» **Task directions**:
The output should match, line for line, the records from the line containing "Ok, ho capito! (2009, 1408)" through the line containing "Frauscher x Porsche", with every picture left out.

== Information supplied ==

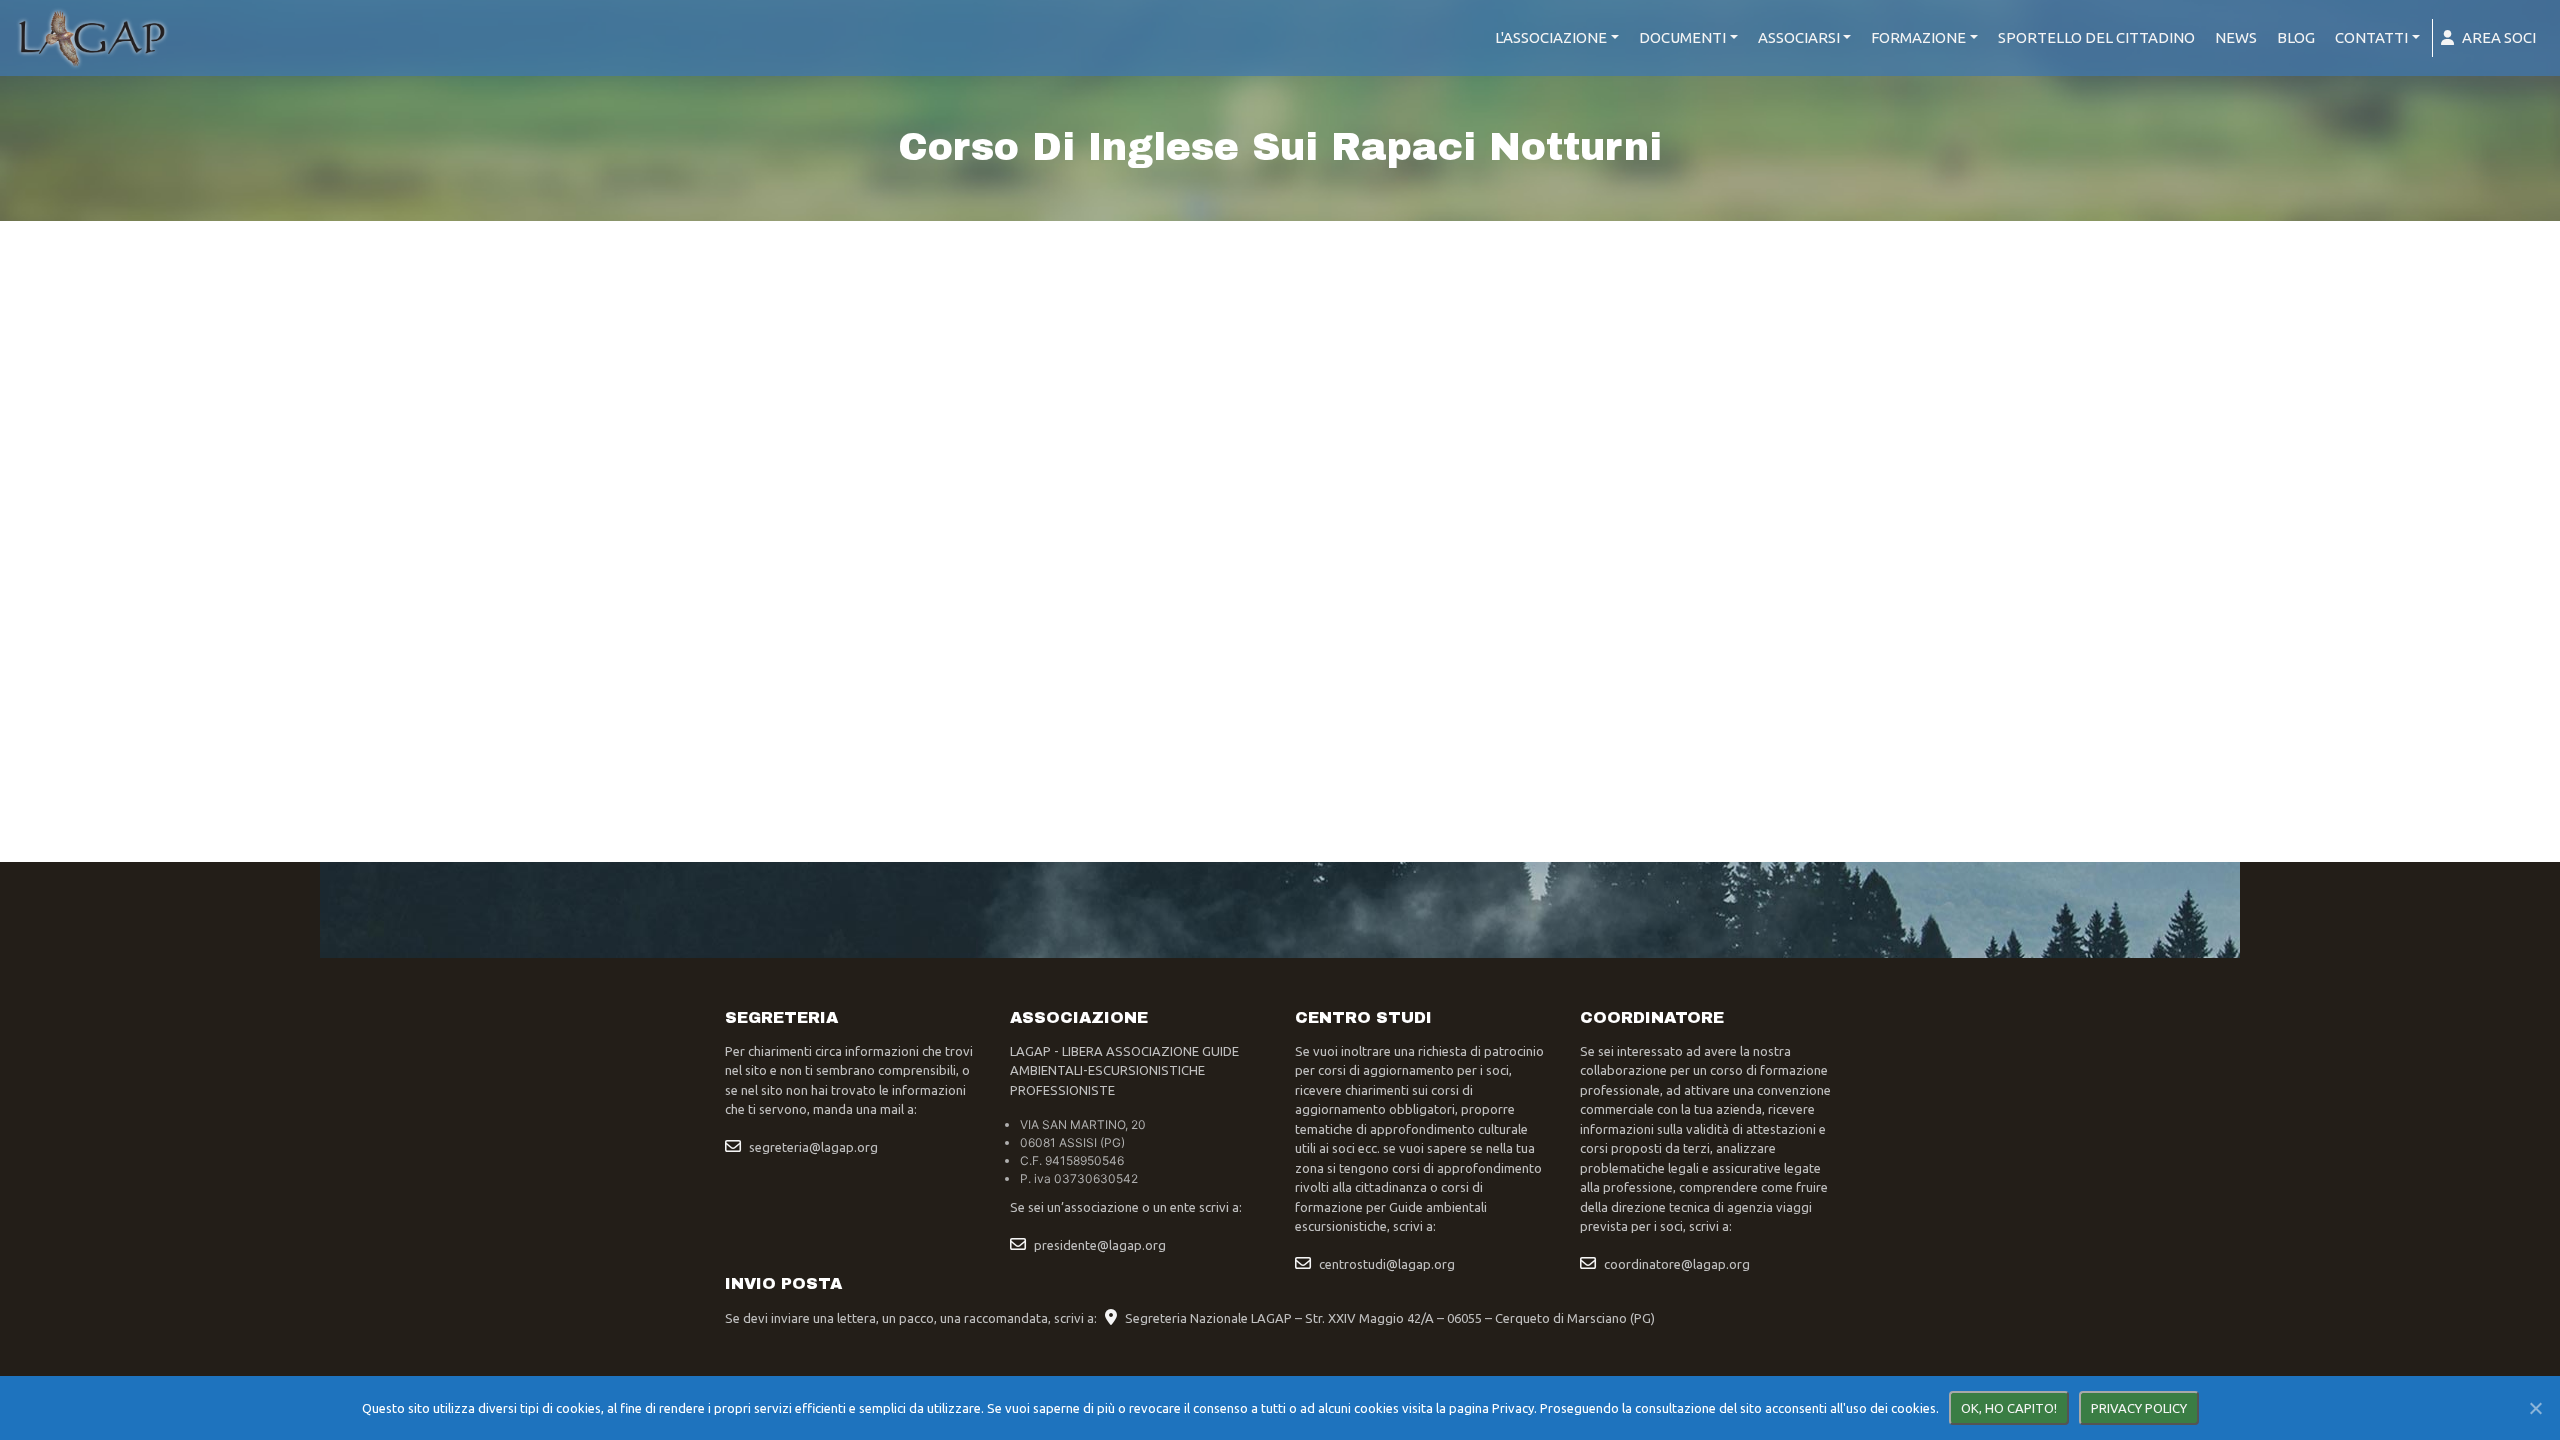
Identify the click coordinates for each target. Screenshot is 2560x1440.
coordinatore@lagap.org (1677, 1264)
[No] (2535, 1408)
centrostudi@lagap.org (1387, 1264)
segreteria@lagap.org (813, 1147)
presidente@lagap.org (1100, 1245)
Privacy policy (2139, 1408)
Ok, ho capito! (2009, 1408)
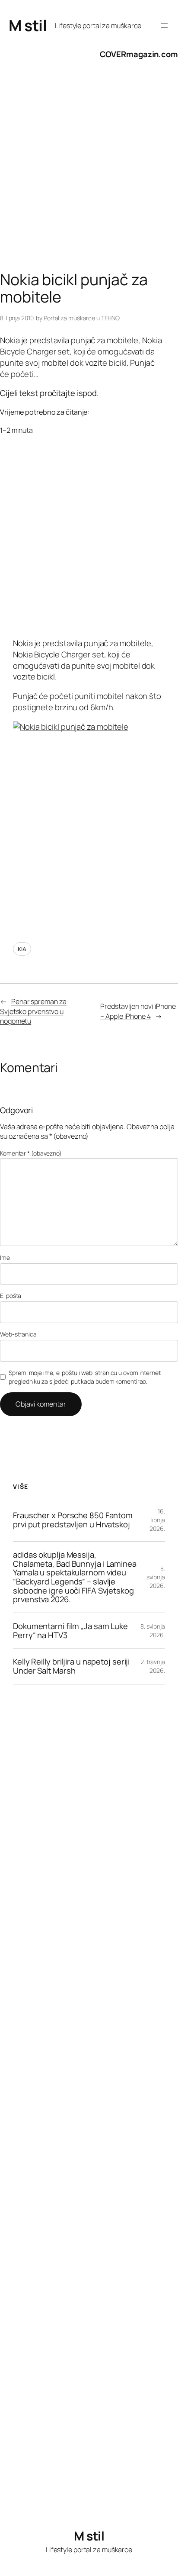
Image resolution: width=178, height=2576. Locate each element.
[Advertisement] (89, 173)
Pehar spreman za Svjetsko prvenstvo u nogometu (33, 1011)
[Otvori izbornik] (164, 25)
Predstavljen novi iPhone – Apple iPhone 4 (138, 1011)
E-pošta (10, 1295)
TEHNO (110, 318)
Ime (5, 1257)
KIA (22, 949)
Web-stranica (18, 1334)
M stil (28, 25)
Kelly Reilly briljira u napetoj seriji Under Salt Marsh (71, 1666)
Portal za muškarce (69, 318)
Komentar (31, 1153)
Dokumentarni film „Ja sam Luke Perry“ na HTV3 (70, 1630)
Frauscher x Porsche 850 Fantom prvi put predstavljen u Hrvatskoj (73, 1520)
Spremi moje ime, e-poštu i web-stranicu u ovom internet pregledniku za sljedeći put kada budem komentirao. (85, 1376)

===

» **Exercise answer**:
Ok, ho capito! (2009, 1408)
Image resolution: width=178, height=2576. Locate each element.
[Advertisement] (89, 173)
Pehar spreman za Svjetsko prvenstvo u nogometu (33, 1011)
[Otvori izbornik] (164, 25)
Predstavljen novi iPhone – Apple iPhone 4 (138, 1011)
E-pošta (10, 1295)
TEHNO (110, 318)
Ime (5, 1257)
KIA (22, 949)
Web-stranica (18, 1334)
M stil (28, 25)
Kelly Reilly briljira u napetoj seriji Under Salt Marsh (71, 1666)
Portal za muškarce (69, 318)
Komentar (31, 1153)
Dokumentarni film „Ja sam Luke Perry“ na HTV3 (70, 1630)
Frauscher x Porsche 850 Fantom prvi put predstavljen u Hrvatskoj (73, 1520)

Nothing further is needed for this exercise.